Pope Francis kicked of an historic six-day U.S. tour in Washington D.C. on Tuesday, with stops at the White House and Congress, Madison Square Garden and the United Nations in New York City and the World Meeting of Families in Philadelphia.

In a nation of 70 million Catholics, the pontiff’s visit was not without controversy. Conservatives have attacked Francis’s criticism of capitalism and his support for greater government intervention on global climate change. Meantime, liberals have expressed displeasure with the church’s unwavering stance on divorce, same-sex marriage and abortion.

Should Americans heed the pope’s message on the environment, the economy and the family? Joel Mathis and Ben Boychuk, the RedBlueAmerica columnists, weigh in.

BEN BOYCHUK

Pope Francis isn’t a politician, an economist or a climatologist. He is first and foremost a priest and a pastor of some 1.2 billion Catholics worldwide. Americans, Catholic and Protestant alike, forget that too easily.

True, Pope Francis discusses politics, economics and the climate in confounding ways. He really doesn’t understand the way free markets work. He’s listening to some highly misguided people about global warming. And, as his visit with Fidel Castro showed, Francis isn’t as outspoken in the face of tyranny as was his predecessor, Saint Pope John Paul II.

But Francis is neither anti-American nor a Marxist. Some conservatives sound like fools when they accuse the pontiff of being something he’s not.

I say this as a Catholic and a conservative myself. Until recently, however, I was among the 75 percent of self-identifying U.S. Catholics who don’t attend mass any given Sunday. I returned to the Church not despite Francis but partly because of him.

Turns out, leftists and environmentalists aren’t the only ones susceptible to making a religion of politics.

In a new book exploring the pope’s views of capitalism and social justice, veteran Vatican reporters Andrea Tornielli and Giacomo Galeazzi ask Francis about his outspoken American conservative critics.

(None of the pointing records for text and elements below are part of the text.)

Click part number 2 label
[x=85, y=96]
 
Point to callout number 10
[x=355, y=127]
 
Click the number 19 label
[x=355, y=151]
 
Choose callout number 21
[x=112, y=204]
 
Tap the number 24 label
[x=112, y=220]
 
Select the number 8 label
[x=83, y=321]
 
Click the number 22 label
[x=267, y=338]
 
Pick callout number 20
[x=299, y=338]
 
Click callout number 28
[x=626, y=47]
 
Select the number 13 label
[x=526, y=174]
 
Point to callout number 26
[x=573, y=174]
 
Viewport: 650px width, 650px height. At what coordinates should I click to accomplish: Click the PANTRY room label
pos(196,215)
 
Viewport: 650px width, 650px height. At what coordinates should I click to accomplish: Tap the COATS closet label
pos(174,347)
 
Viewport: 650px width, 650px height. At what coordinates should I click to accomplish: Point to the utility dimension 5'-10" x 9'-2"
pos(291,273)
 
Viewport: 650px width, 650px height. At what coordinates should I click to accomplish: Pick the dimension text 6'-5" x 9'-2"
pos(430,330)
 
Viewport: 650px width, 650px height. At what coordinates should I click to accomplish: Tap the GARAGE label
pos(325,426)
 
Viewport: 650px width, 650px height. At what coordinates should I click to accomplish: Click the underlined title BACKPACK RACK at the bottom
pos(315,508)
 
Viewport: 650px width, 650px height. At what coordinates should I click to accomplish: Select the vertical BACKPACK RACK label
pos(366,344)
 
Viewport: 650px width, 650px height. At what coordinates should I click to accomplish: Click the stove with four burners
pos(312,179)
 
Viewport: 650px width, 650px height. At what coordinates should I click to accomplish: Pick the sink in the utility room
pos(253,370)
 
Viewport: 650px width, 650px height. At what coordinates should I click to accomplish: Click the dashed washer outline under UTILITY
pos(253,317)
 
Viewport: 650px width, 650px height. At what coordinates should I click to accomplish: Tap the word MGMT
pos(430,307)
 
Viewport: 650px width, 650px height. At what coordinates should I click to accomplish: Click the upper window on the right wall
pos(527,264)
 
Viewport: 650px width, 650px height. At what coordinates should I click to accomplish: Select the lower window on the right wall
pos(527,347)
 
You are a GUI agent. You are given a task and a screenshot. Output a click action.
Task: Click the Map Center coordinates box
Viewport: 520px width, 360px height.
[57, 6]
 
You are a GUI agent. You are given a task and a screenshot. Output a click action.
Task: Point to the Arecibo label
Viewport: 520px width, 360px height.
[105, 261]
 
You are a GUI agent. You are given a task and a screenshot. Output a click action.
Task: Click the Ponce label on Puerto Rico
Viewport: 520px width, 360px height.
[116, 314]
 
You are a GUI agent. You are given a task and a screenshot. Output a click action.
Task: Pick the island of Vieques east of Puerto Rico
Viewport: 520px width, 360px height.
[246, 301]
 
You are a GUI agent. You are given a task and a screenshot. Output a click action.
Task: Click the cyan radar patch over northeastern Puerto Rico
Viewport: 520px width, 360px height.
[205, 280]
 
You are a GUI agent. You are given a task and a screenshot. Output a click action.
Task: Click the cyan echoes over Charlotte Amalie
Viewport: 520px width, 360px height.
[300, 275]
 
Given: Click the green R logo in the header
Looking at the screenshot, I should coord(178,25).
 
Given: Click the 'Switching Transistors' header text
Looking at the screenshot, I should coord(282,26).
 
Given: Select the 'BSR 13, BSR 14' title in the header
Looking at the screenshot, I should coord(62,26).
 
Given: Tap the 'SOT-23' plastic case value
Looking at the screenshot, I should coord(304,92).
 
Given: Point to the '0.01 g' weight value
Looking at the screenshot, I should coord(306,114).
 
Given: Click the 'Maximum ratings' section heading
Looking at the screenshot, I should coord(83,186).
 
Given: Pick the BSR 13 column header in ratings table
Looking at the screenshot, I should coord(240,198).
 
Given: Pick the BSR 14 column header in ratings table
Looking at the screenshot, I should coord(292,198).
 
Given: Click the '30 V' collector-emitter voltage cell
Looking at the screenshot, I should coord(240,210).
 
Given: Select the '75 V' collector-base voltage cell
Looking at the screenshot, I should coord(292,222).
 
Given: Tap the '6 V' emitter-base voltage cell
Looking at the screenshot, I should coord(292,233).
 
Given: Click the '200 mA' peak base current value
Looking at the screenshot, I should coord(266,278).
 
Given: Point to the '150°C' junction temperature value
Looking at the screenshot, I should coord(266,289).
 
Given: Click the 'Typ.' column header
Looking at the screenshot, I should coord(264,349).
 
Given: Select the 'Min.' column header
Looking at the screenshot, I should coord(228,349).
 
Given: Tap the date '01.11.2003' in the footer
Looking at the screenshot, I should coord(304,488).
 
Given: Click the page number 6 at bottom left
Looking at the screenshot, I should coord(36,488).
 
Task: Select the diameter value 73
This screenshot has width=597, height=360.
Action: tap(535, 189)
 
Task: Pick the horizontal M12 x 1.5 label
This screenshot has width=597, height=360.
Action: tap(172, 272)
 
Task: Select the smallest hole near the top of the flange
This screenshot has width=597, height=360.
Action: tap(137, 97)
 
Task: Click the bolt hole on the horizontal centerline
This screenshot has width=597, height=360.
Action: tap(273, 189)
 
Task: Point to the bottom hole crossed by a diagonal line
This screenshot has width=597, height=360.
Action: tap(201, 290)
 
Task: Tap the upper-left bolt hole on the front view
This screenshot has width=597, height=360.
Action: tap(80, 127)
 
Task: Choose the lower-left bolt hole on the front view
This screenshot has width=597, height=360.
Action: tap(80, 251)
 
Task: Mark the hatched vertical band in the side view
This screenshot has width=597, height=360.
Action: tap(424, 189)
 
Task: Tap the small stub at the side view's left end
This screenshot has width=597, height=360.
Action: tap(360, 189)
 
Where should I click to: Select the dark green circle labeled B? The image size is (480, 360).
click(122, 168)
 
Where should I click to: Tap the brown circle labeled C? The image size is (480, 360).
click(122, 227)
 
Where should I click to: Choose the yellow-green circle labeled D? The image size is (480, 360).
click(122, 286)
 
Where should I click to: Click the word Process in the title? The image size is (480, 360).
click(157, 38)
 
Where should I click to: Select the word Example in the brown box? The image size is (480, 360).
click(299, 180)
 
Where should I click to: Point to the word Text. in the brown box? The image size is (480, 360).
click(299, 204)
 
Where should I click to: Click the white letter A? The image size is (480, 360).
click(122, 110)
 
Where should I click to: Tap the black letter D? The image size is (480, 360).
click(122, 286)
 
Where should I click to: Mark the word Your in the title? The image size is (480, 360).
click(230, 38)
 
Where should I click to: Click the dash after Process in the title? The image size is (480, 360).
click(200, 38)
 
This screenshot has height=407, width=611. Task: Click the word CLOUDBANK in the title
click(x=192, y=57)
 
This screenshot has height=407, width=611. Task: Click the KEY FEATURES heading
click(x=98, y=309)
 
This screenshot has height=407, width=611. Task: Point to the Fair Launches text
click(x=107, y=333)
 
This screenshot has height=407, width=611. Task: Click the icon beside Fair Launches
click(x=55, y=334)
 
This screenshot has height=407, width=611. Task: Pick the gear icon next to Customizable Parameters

“I do not speak as an economical expert, but according to the social doctrine of the church,” the pope replied. “And this does not mean I am a Marxist. Perhaps whoever has made this comment does not know the social doctrine of the church and, apparently, does not even know Marxism all that well, either.”

He’s right. When the pope talks about the environment and the economy, he is not speaking infallibly. He’s using his moral authority to advance a discussion, not to demand obedience or assent.

This is a point many mainstream American media outlets downplay or miss altogether. Fact is, only a small portion of the pope’s recent controversial encyclical, Laudato Si’, concerned global climate change. Most of it had to do the moral and ethical climate in which we live — one that tends to devalue human life and exalts material things.

“Any technical solution which science claims to offer will be powerless to solve the serious problems of our world if humanity loses its compass,” he writes. Americans would do well to ask if we’ve already lost ours — and what we might do to get it back.

JOEL MATHIS

Who’s more Catholic than the pope? American conservatives, apparently.

The growing, naked hostility of some American conservatives — including many Catholics — toward Pope Francis has been astonishing to behold. And it suggests that, for many of those conservatives, the highest powers they must serve and worship are not a deity or their own faith, but the markets and climate change denialism.

Religious faith, at least, often admits the possibility of doubt, and its priests are often patient and gentle with people struggling to believe. Market fundamentalists, though, demand far more slavish devotion: It’s not enough to agree that capitalism has lifted many people out of poverty or that it has, in fact, helped create many goods. You must cast away any thoughts about its imperfections, cease to point out that the “creative destruction” of the markets can often destroy a few lives on the way to making a greater good.

To believe in climate change is one of the worst heresies of this faith: It is to admit that the markets can sometimes make mistakes, that there are values which can be distorted by the profit motive if unchecked, that sometimes maybe the restraining hand of government is needed in order to preserve the common good.

Pope Francis has proved himself a heretic on these questions. This is not a surprise: His predecessors — Benedict and John Paul — held similar views about the limits of the markets. Conservatives in those days tended to ignore the pontiffs, or to (metaphorically) pet them on the head and muse about how bishops don’t really understand economics.

With Pope Francis, however, we’re treated to talks of a boycott in Congress, to snarling from usually gentle pundits like George Will, and to overall shows of hostility that would’ve been unthinkable just a few years ago.

“I don’t need to be lectured by the Pope about climate change,” Rep. Paul Gosar, a Catholic Republican from Arizona, huffed recently. “When he wants to take a political position, I will tell you: He is free and clear to be criticized like the rest of us.”

The scriptures say you can’t serve both God and mammon. Republicans, it seems, are proving it.